This Robot Can Visualize Its Immediate Future with Deep Learning

Watching an infant pushing, pulling and grasping objects may not seem like they are doing much. But in fact, babies are learning immensely when they engage in this kind of unsupervised experimentation, teaching themselves about the physical environment around them and how to manipulate objects they encounter. Human children are then able to take these lessons and apply them to new, unknown situations, by imagining and predicting how they might be solved, using what they’ve learned previously.

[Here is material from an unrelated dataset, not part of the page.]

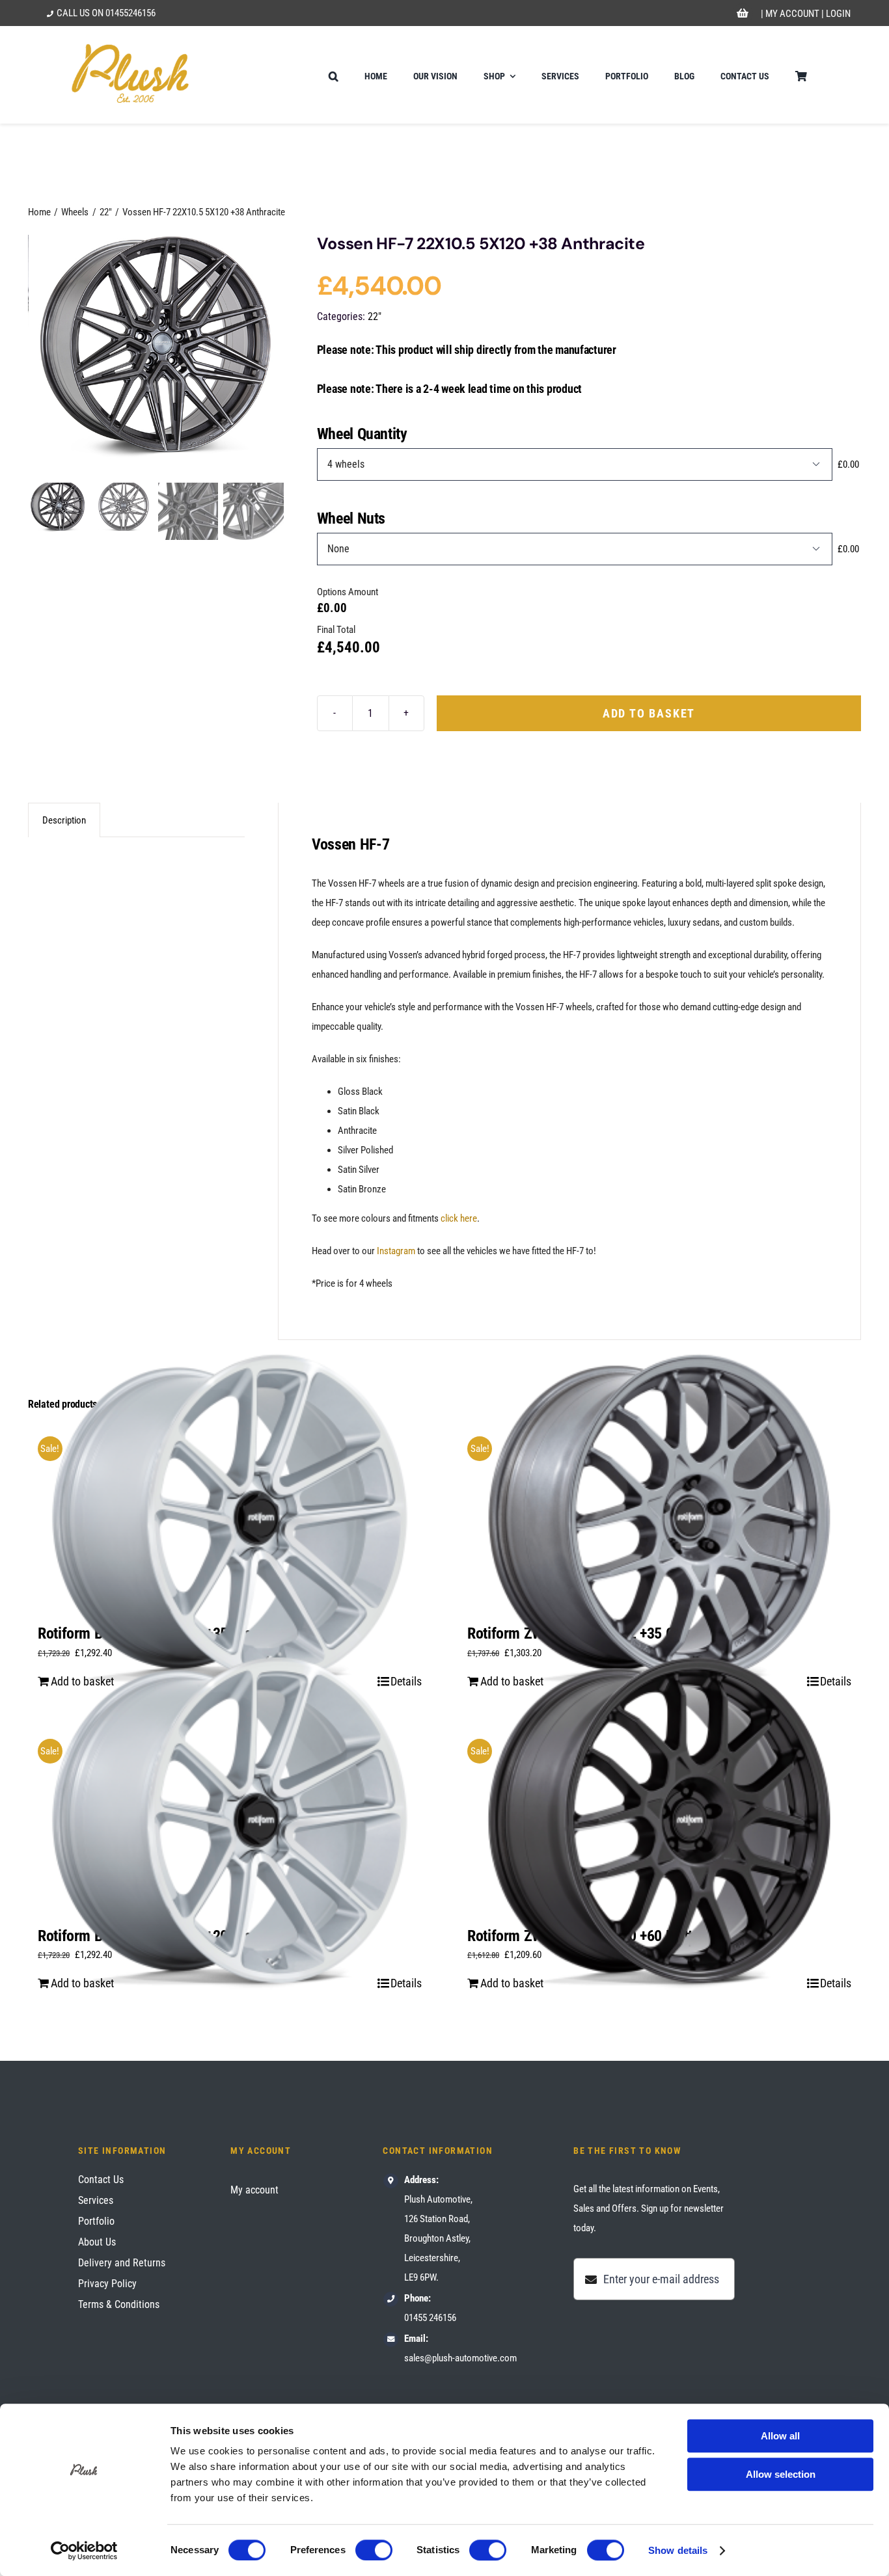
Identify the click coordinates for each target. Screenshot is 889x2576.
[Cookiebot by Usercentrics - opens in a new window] (84, 2550)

While this kind of general, unsupervised learning and predictive anticipation of cause-then-effect is easy enough for humans to master and understand, it’s something that machines would find difficult to do. To help tackle this problem, researchers over at the University of California Berkeley’s Artificial Intelligence Research lab (BAIR) are developing a deep learning technique that they call visual foresight. The technology would imbue robots with a kind of short-term imagination, allowing them to predict the potential outcome of certain actions, based on what they might have gleaned in previously unsupervised learning situations — in this case, moving a variety of objects around on their own.
Robotic Visualization
While this new robotic foresight doesn’t go very far — only a few seconds into the future — it’s a relatively big leap ahead, as it permits robots to manipulate objects without human intervention or any previous knowledge about the objects or the environment itself. Typically, to get a machine to move objects around, conventional methods would require human programmers to identify objects with some kind of labeling information, so that it can interact with the objects in its environment. While this approach may be sufficient in closed settings like factories, it is impractical for scaling up to larger, real-world situations which might require some quick thinking ahead, such as those that might be encountered by a self-driving vehicle on the road.
“In the same way that we can imagine how our actions will move the objects in our environment, this method can enable a robot to visualize how different behaviors will affect the world around it,” said Sergey Levine, an engineering and computer science assistant professor who supervised the research. “This can enable intelligent planning of highly flexible skills in complex real-world situations.”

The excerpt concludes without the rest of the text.